(DATA EXCERPTS begins)

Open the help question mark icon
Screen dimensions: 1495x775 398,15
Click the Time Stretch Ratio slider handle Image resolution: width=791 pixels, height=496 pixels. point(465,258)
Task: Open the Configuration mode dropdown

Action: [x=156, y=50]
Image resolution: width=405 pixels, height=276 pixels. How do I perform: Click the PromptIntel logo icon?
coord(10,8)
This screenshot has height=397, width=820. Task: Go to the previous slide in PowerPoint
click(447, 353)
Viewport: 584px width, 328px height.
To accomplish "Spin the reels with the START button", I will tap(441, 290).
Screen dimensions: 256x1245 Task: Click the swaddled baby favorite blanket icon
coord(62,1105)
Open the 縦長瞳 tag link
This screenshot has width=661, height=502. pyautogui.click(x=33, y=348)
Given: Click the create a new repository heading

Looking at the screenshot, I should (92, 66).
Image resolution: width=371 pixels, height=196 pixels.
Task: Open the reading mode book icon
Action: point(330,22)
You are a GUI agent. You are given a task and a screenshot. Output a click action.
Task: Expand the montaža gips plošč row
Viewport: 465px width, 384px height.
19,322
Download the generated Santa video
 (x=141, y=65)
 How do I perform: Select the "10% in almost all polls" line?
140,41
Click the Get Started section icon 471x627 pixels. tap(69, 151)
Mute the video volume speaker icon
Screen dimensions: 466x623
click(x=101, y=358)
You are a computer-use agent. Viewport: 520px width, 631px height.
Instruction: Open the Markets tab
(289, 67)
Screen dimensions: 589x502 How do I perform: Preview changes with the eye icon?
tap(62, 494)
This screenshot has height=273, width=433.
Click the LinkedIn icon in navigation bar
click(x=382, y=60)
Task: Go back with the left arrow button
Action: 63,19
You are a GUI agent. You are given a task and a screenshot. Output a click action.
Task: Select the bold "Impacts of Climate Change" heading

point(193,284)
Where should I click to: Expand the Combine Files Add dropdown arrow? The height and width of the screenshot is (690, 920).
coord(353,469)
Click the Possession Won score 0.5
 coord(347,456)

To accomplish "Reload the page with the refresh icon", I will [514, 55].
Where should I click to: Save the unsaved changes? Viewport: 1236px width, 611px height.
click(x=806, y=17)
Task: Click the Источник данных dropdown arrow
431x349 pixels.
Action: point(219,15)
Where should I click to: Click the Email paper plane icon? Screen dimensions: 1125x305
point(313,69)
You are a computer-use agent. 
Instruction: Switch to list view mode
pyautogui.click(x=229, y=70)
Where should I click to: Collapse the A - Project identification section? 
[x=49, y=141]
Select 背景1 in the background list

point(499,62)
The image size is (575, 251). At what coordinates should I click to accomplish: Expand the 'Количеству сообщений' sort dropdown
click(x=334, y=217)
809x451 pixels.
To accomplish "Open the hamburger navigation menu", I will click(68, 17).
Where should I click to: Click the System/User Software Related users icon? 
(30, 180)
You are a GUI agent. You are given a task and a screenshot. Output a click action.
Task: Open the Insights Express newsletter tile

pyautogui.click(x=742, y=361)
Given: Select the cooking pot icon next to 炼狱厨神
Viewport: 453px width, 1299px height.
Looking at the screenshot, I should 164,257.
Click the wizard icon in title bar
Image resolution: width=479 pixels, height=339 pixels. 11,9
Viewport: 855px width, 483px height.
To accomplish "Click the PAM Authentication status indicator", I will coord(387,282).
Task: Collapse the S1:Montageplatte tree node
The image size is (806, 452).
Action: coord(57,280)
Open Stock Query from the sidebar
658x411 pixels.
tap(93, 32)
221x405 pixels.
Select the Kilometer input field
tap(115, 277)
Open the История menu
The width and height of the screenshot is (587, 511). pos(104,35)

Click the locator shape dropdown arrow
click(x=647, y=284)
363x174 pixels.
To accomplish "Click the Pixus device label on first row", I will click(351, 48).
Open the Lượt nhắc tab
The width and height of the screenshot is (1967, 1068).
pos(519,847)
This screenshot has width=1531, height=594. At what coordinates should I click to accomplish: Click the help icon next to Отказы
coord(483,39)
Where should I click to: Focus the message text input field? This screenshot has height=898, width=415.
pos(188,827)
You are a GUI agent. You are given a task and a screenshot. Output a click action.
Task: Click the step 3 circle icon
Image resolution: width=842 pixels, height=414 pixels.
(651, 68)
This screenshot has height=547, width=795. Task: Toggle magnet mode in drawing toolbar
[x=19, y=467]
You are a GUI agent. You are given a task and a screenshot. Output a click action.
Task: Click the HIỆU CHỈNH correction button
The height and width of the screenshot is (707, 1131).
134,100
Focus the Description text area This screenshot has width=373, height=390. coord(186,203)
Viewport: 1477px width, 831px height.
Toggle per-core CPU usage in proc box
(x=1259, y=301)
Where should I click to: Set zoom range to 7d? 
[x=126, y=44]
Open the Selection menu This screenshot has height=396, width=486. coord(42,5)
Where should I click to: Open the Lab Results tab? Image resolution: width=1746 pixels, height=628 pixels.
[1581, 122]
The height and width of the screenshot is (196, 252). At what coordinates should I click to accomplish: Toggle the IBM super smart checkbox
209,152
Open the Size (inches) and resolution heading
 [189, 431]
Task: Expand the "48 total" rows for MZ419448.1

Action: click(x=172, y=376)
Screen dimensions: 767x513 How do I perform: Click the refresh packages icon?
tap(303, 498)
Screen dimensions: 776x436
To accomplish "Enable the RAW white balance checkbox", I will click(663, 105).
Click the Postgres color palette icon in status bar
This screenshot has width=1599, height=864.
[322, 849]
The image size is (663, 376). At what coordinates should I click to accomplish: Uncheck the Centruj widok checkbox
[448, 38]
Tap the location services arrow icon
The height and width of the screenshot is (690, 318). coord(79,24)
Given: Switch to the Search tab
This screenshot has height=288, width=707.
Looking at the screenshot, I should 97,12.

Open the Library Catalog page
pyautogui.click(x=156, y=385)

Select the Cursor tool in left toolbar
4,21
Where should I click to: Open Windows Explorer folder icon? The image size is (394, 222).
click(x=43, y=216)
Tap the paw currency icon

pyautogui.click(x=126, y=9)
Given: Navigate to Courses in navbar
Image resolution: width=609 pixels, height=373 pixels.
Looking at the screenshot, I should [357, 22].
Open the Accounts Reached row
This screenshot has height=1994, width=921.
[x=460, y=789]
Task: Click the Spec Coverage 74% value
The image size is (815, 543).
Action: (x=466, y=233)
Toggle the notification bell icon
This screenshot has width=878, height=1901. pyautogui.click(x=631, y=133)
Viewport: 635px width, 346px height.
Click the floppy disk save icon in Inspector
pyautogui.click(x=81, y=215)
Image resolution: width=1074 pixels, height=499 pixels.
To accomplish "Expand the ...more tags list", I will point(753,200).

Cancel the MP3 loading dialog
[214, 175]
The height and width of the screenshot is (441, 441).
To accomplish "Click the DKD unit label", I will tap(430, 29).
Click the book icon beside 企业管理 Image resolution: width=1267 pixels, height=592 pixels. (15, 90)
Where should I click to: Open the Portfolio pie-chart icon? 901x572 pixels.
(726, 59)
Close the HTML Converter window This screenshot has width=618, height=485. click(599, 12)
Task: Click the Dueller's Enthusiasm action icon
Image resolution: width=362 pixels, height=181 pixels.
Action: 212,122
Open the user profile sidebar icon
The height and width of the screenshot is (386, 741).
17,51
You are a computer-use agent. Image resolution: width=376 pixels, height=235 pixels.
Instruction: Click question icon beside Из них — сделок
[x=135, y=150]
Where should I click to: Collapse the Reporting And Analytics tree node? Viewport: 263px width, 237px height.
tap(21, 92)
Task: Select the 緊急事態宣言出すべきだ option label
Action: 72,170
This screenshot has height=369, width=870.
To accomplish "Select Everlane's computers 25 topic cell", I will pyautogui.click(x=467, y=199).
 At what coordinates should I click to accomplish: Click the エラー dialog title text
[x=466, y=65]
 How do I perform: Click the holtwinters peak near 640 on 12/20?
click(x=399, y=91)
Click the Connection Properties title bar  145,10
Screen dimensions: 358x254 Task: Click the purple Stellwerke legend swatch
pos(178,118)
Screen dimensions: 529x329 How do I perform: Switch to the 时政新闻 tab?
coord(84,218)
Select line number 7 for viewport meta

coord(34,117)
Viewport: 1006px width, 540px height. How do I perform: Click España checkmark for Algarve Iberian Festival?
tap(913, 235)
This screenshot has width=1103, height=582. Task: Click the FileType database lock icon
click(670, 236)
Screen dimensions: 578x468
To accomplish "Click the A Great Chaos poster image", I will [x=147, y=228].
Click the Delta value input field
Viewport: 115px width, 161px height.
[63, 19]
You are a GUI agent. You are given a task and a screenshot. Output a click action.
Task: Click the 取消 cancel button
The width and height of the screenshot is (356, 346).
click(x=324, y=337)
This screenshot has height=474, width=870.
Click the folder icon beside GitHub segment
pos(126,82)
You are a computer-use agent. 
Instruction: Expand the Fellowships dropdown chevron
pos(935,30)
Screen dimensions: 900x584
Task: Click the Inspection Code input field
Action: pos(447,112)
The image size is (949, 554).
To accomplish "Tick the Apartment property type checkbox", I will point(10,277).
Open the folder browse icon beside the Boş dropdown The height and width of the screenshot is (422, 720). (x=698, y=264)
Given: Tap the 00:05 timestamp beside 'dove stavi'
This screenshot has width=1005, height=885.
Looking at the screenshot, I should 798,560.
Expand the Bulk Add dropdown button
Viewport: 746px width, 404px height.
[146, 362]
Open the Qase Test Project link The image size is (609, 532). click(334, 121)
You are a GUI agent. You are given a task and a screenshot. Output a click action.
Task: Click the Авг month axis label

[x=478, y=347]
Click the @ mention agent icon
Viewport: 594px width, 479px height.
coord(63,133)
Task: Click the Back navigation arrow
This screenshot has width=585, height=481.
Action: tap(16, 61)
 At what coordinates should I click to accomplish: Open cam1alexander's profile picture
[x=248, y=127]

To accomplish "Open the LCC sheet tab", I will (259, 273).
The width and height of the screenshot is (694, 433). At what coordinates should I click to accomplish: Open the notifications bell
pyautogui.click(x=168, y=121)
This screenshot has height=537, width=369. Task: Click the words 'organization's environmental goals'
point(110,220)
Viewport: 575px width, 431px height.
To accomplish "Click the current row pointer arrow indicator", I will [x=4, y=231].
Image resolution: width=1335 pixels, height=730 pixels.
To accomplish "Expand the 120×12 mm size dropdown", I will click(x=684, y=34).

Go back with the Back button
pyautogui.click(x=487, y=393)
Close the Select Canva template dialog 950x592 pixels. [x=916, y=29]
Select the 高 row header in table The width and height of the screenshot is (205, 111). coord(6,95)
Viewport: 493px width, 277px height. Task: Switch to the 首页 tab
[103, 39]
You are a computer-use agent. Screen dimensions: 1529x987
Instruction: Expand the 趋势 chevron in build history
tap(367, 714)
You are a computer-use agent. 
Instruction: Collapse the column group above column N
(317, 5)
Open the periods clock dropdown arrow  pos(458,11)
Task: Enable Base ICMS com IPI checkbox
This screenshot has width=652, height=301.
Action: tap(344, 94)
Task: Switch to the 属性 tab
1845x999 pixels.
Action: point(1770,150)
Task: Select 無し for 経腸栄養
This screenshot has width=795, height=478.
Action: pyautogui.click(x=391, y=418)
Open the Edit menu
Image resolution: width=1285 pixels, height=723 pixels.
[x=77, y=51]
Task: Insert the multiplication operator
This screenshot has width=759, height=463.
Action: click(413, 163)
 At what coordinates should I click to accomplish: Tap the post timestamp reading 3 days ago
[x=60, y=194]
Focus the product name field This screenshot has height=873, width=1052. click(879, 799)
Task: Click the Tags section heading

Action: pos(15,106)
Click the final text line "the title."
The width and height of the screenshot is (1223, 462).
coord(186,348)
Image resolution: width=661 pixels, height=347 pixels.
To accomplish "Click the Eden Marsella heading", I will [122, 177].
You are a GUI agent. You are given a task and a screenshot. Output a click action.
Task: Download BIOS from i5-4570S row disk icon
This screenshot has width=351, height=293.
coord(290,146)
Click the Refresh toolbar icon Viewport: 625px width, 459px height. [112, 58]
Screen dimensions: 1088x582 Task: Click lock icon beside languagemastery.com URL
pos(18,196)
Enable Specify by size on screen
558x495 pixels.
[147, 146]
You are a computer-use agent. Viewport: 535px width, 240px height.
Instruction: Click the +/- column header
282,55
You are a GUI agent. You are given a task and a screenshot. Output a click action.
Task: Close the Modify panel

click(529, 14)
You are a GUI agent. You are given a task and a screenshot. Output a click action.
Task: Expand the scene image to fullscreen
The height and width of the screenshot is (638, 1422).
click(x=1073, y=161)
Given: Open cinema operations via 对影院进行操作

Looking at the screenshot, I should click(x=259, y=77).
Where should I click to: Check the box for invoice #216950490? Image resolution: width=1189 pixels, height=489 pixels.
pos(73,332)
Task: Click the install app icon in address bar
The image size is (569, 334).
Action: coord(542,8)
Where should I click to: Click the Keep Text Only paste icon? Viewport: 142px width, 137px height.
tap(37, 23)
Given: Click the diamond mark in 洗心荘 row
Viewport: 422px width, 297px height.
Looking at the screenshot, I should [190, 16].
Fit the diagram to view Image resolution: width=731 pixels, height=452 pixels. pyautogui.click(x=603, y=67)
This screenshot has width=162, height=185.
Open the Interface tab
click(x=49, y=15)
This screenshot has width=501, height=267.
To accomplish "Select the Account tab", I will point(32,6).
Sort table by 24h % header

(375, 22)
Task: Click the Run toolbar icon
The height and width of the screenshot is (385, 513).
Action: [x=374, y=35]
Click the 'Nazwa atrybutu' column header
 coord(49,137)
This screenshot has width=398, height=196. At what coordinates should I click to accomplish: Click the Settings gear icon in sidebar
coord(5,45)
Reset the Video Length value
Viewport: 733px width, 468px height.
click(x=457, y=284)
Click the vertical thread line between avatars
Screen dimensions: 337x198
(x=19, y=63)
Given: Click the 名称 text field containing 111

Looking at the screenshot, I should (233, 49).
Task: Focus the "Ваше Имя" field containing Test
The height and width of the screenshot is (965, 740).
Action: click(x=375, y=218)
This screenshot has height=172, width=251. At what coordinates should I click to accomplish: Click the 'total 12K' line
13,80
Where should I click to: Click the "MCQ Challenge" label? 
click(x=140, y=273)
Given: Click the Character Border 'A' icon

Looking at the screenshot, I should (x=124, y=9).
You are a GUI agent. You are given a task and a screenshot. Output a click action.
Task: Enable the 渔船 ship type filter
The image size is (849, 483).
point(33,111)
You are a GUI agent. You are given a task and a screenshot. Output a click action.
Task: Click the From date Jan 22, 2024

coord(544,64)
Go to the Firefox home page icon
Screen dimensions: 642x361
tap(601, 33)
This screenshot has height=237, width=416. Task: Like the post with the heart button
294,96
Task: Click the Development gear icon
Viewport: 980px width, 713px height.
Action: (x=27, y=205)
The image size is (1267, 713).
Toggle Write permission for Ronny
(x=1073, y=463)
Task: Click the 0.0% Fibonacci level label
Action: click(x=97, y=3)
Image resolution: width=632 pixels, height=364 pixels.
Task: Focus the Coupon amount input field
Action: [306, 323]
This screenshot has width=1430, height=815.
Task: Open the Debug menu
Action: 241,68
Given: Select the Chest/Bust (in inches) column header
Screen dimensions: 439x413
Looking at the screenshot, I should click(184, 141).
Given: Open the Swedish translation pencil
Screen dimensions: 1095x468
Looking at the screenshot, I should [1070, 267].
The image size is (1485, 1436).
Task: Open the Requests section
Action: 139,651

(DATA EXCERPTS ends)

TASK STATEMENT: Give again exactly, and only, the lines above starting at the one with "Select 背景1 in the background list" and ending at the one with "Given: Select the cooking".

RESPONSE AREA:
Select 背景1 in the background list

point(499,62)
The image size is (575, 251). At what coordinates should I click to accomplish: Expand the 'Количеству сообщений' sort dropdown
click(x=334, y=217)
809x451 pixels.
To accomplish "Open the hamburger navigation menu", I will click(68, 17).
Where should I click to: Click the System/User Software Related users icon? 
(30, 180)
You are a GUI agent. You are given a task and a screenshot. Output a click action.
Task: Open the Insights Express newsletter tile

pyautogui.click(x=742, y=361)
Given: Select the cooking pot icon next to 炼狱厨神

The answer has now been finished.